Then it really comes full circle. Bernd Perfölz takes us on a tour of the ID.3 production hall in Volkswagen Sachsen’s vehicle production plant. It took only a short time for the site to become the first factory in Europe to be completely converted to pure e-production. Perfölz stops at the brake filling station and points to the axles: “Here the ID.3 is given drum brakes again. The Trabant had them, too,” the plant technician says with a mischievous grin. Of course, he knows that there were quite a few steps in innovation necessary between the East German cult car and the first all-electric car from the Volkswagen Group.

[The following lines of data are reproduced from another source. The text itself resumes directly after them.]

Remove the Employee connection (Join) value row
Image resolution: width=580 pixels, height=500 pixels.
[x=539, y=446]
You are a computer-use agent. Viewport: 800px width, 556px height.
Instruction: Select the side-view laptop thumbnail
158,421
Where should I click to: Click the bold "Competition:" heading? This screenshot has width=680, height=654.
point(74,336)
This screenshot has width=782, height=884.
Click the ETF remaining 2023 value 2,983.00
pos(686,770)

Nevertheless he is pleased as punch to discover a familiar component.
Even as an adolescent, Bernd Perfölz was in love with technology: “I built a lot of model boats from scratch during GDR times already – and also the remote controls to go with them! Nowadays there are complete kits – it’s all just a matter of money.”

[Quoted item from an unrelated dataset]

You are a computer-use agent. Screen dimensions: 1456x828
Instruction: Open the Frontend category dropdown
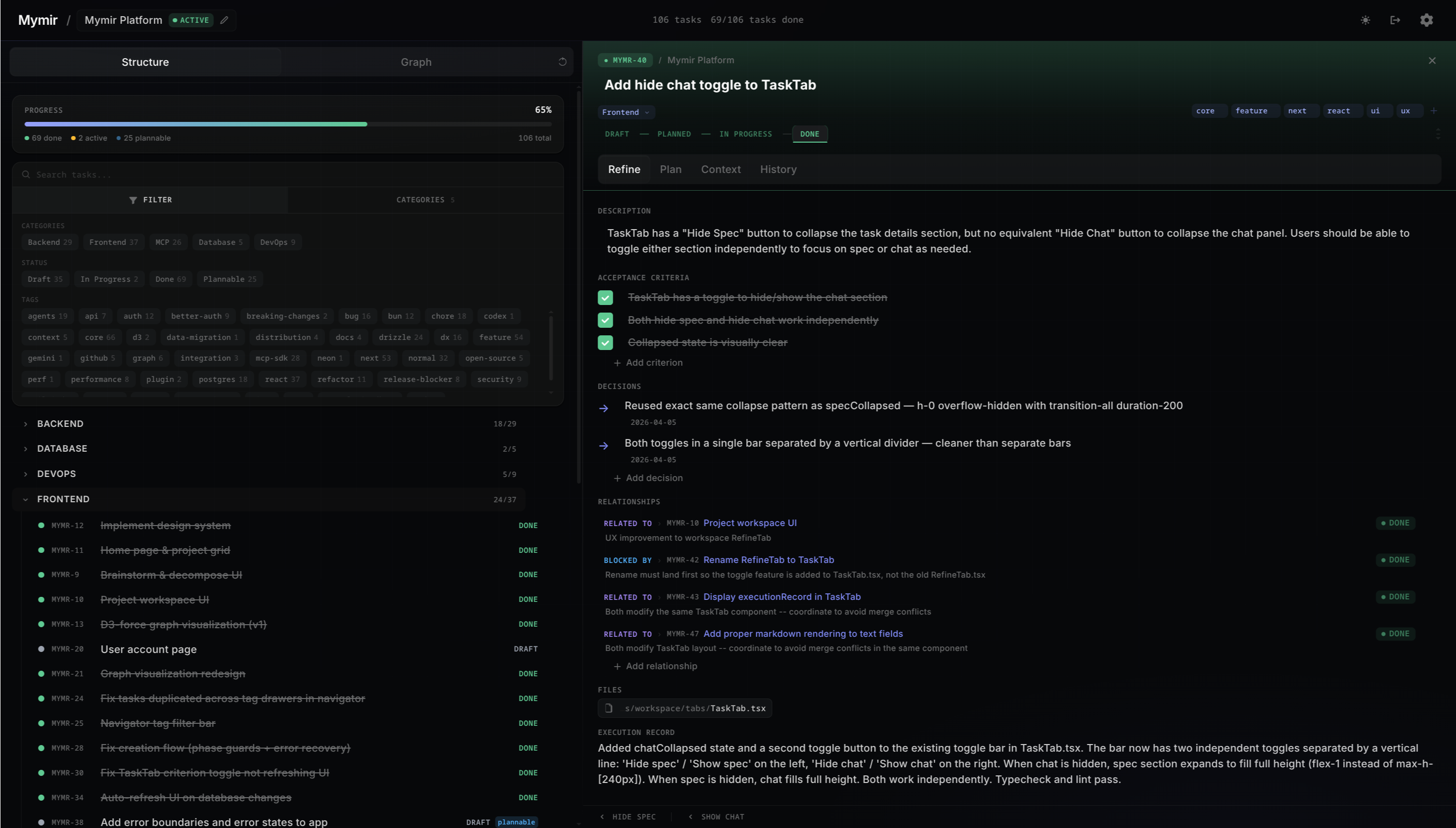tap(626, 112)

His father worked in the metal laboratory at Horch. Naturally, he also liked seeing his son Bernd “who always needed something to do with his hands,” as he says himself, go to work at the “Sachsenring,” which was how the locals referred to the VEB Sachsenring Automobilwerke Zwickau. VEB stands for Volkeigener Betrieb, i.e. Publicly Owned Enterprise, the main legal form of industrial companies in Communist East Germany.